Software Transactional Memory in Scala: Convenience and Standardization

Ben Hutchison wrote:

On Tue, Nov 3, 2009 at 12:08 AM, Ben Hutchison <brhutchison@...> wrote:

My complaint against that mechanism is that I cannot see how to
support transaction blocks that return a value. It only seems to work
for the Unit case?

//Actually, this should work.. (Cf CCSTM's Atomic class)
abstract class WithTransaction[T] {
implicit val transaction = createTransaction()
abstract def p : T

def run: T = {
 val result = p
 transaction.commit
 result
}
}

val result:ResultType = new WithTransaction[ResultType] { def p = {...} }.run

Yes, but now it's even more clumsy to use :) Maybe there is a smarter way to do this...

/Jesper Nordenberg

Yes, this is the same as ticket #1492 I think. The question is if there also should be a concept of function objects that takes implicit arguments, for example should this be allowed:

val fn = (implicit i : Int) => i * 2
implicit val i = 3
fn

If not, the semantics of implicit parameters differ between methods and function objects.

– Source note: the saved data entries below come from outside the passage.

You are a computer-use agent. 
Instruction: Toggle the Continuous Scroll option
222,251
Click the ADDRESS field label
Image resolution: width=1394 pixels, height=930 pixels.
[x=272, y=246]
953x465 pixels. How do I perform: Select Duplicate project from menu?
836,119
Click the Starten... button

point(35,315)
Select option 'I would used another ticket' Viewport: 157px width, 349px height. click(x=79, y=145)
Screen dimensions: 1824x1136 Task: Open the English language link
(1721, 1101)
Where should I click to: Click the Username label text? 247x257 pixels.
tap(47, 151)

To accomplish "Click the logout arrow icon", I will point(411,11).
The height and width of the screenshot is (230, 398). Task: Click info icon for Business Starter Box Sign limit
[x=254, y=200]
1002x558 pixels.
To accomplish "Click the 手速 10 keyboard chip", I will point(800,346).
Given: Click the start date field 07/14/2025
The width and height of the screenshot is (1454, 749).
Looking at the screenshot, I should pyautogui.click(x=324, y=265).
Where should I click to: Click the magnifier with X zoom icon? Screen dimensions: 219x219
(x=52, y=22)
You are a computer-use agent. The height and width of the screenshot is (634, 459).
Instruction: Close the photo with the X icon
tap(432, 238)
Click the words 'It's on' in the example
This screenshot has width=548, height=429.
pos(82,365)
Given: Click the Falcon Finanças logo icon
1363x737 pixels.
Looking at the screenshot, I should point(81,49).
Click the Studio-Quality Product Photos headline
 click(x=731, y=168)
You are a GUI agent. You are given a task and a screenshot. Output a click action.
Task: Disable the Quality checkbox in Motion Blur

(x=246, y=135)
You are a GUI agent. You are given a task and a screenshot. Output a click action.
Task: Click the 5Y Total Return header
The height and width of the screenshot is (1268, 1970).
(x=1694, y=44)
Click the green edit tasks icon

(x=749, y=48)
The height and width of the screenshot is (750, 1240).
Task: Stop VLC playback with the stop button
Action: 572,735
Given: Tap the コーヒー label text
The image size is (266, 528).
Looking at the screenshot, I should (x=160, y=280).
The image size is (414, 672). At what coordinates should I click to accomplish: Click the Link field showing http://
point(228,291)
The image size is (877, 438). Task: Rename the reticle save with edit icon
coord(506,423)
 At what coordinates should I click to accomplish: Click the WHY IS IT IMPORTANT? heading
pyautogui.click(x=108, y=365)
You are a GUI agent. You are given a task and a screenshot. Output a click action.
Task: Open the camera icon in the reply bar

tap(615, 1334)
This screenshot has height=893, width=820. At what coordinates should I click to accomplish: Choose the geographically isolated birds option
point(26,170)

And should anonymous functions with multiple parameter lists be allowed:

val fn = (i : Int)(implicit j : Int) => i * j

or do you have to write:

val fn = (i : Int) => (implicit j : Int) => i * j

/Jesper Nordenberg

Josh Suereth wrote:

I was debating making a SID that allowed the following:


def withTransaction[T](f : Transaction => A) : A


withTransaction { implicit tx =>

  atomic(  someOp )
  atomic( someOtherOp )

  tx.commit()
}


Does this seem to be what you want?  I think it's a slightly minor change (allows you to declare function arguments as implicitly available on the scope instead of having do to this:

withTransaction { tx =>
   implicit val itx = tx
   ....
}


If there was a way to reduce this even further without adding unneeded complexity to the language (or not interacting well with  other features), I think we should look into it.

Update. I went ahead and added a monadic api to the transaction.

This API and the high-order fun API is for those who wants to do explicit programmatic tx management. 

And/or those that wants to use the STM outside the scope of Actors.  

It means that transactions can be used in a for-comprehension.

Since the TransactionalRef is already monadic, they can be used together in a for-comprehension.

Here are some examples from the ScalaDoc. 

 * Example of atomic transaction management using for comprehensions (monadic usage):

 *

 * <pre>

 * import se.scalablesolutions.akka.stm.Transaction._

 * for (tx <- Transaction) {

 *   ... // do transactional stuff

 * }

 *

 * val result = for (tx <- Transaction) yield {

 *   ... // do transactional stuff yielding a result

 * }

 * </pre>

 *

 * Example of using Transaction and TransactionalRef in for comprehensions (monadic usage):

 *

 * <pre>

 * // For example, if you have a List with TransactionalRef

 * val refs: List[TransactionalRef] = ...

 *

 * // You can use them together with Transaction in a for comprehension since TransactionalRef is also monadic

 * for {

 *   tx <- Transaction

 *   ref <- refs

 * } {

 *   ... // use the ref inside a transaction

 * }

 *

 * val result = for {

 *   tx <- Transaction

 *   ref <- refs

 * } yield {

 *   ... // use the ref inside a transaction, yield a result

 * }

 * </pre>

/Jonas

2009/11/2 Jonas Bonér <lists@...>

Actually you can use the STM outside actors already (I'm just a bit tired a bit so I forgot that I implemented that some time ago :-) ).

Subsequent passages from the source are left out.